→ **DATA FOR THIS TASK**
────────────────────

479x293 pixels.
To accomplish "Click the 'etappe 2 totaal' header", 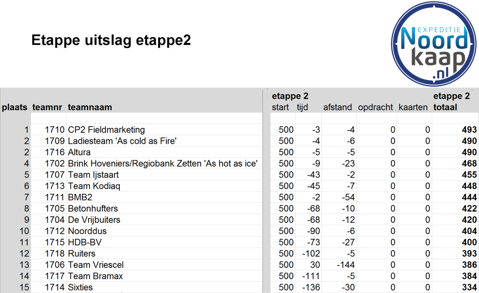I will pyautogui.click(x=452, y=102).
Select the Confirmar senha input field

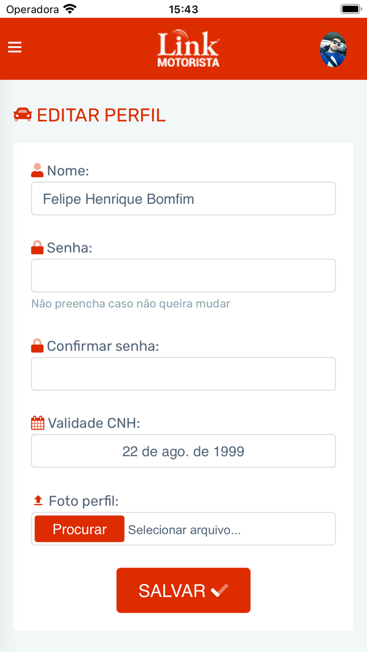[x=184, y=374]
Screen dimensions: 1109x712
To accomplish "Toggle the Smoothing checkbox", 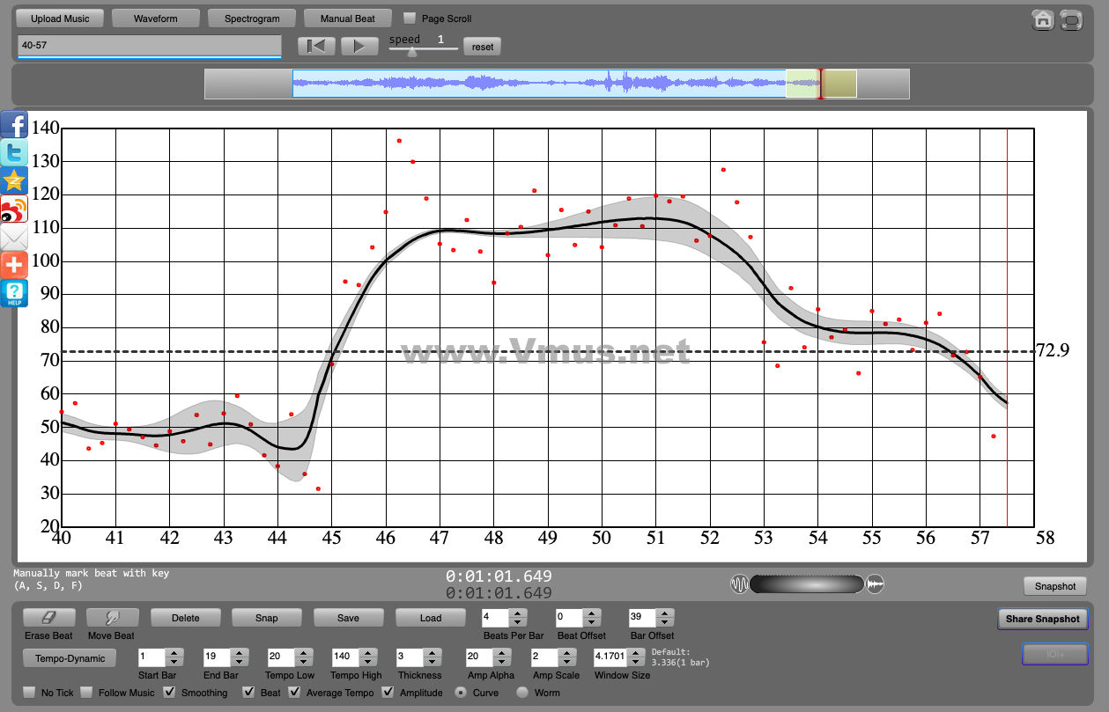I will [170, 693].
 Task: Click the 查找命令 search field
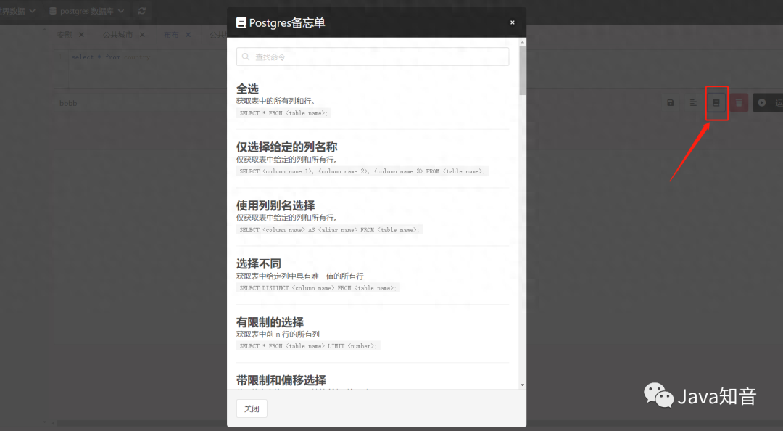[x=373, y=57]
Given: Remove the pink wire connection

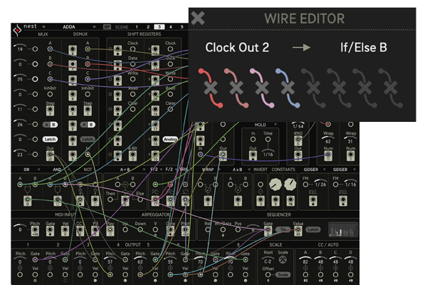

────────────────────

→ **EXERCISE DETAILS**
Repeat the lines of the records verbatim, starting at the line containing "Task: Click the 查找命令 search field" and stopping after the final line. Images stay out.

→ **EXPECTED ANSWER**
 Task: Click the 查找命令 search field
[x=373, y=57]
Given: Remove the pink wire connection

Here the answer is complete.